_Given exercise 1_
Reproduce the passage on debt service obligations and covenants in full, word for word.

# start of Provided text

Our debt service obligations and the covenants described above could have important consequences. For example, they could:

Make it more difficult for us to satisfy our obligations with respect to our indebtedness, which could in turn result in an event of default on such indebtedness;

Impair our ability to obtain additional financing in the future for working capital, capital expenditures, acquisitions, general partnership purposes, or other purposes;

Diminish our ability to withstand a continued or future downturn in our business or the economy generally;

Require us to dedicate a substantial portion of our cash flow from operations to debt service payments, thereby reducing the availability of cash for working capital, capital expenditures, acquisitions, the payment of distributions, general partnership purposes, or other purposes;

Limit our flexibility in planning for, or reacting to, changes in our business and the industry in which we operate, including limiting our ability to expand or pursue our business activities and preventing us from engaging in certain transactions that might otherwise be considered beneficial to us.

# end of Provided text

_Given exercise 2_
Render the entries from the line containing "Select the truck icon in icon picker" through the line containing "Action: [198, 12]", both included, as a Markdown table with the columns Row and Line. Put one line per row, and omit any blank lines.

# start of Information provided

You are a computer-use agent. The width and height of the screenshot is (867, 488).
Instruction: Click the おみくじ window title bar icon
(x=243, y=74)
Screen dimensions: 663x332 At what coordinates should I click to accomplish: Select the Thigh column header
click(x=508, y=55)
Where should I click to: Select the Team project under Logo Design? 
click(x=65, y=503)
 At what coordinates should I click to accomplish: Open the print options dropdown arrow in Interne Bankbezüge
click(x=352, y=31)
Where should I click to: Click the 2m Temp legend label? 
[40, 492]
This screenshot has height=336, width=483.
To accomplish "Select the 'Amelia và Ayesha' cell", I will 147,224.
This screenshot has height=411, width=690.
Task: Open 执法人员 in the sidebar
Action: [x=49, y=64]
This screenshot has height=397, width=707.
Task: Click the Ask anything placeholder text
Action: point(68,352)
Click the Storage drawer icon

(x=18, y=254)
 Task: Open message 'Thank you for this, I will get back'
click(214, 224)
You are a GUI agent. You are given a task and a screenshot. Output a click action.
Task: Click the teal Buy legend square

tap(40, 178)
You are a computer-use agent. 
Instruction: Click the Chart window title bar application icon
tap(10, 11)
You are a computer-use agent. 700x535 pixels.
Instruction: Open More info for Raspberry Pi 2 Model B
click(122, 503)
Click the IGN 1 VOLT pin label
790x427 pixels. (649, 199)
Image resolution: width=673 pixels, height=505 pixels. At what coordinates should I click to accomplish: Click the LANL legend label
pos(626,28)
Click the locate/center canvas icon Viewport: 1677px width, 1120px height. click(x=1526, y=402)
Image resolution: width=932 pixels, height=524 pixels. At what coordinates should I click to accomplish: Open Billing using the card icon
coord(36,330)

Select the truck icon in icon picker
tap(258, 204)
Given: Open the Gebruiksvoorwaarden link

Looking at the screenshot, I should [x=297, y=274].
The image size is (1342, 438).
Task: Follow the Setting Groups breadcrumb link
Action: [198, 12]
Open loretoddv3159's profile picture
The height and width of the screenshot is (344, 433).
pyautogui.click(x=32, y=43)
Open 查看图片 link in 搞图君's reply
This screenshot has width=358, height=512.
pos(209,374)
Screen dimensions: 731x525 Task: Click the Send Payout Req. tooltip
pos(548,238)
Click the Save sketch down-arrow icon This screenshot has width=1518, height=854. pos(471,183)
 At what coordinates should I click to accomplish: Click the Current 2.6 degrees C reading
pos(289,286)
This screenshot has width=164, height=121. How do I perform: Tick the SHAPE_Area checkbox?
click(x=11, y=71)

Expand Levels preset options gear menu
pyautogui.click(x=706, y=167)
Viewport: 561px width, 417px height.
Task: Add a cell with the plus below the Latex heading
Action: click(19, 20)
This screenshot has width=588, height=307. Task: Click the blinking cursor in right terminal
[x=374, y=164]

# end of Information provided

_Complete response 1_
Our debt service obligations and the covenants described above could have important consequences. For example, they could:

Make it more difficult for us to satisfy our obligations with respect to our indebtedness, which could in turn result in an event of default on such indebtedness;

Impair our ability to obtain additional financing in the future for working capital, capital expenditures, acquisitions, general partnership purposes, or other purposes;

Diminish our ability to withstand a continued or future downturn in our business or the economy generally;

Require us to dedicate a substantial portion of our cash flow from operations to debt service payments, thereby reducing the availability of cash for working capital, capital expenditures, acquisitions, the payment of distributions, general partnership purposes, or other purposes;

Limit our flexibility in planning for, or reacting to, changes in our business and the industry in which we operate, including limiting our ability to expand or pursue our business activities and preventing us from engaging in certain transactions that might otherwise be considered beneficial to us.

_Complete response 2_
| Row | Line |
|---|---|
| 1 | Select the truck icon in icon picker |
| 2 | tap(258, 204) |
| 3 | Given: Open the Gebruiksvoorwaarden link |
| 4 | Looking at the screenshot, I should [x=297, y=274]. |
| 5 | The image size is (1342, 438). |
| 6 | Task: Follow the Setting Groups breadcrumb link |
| 7 | Action: [198, 12] |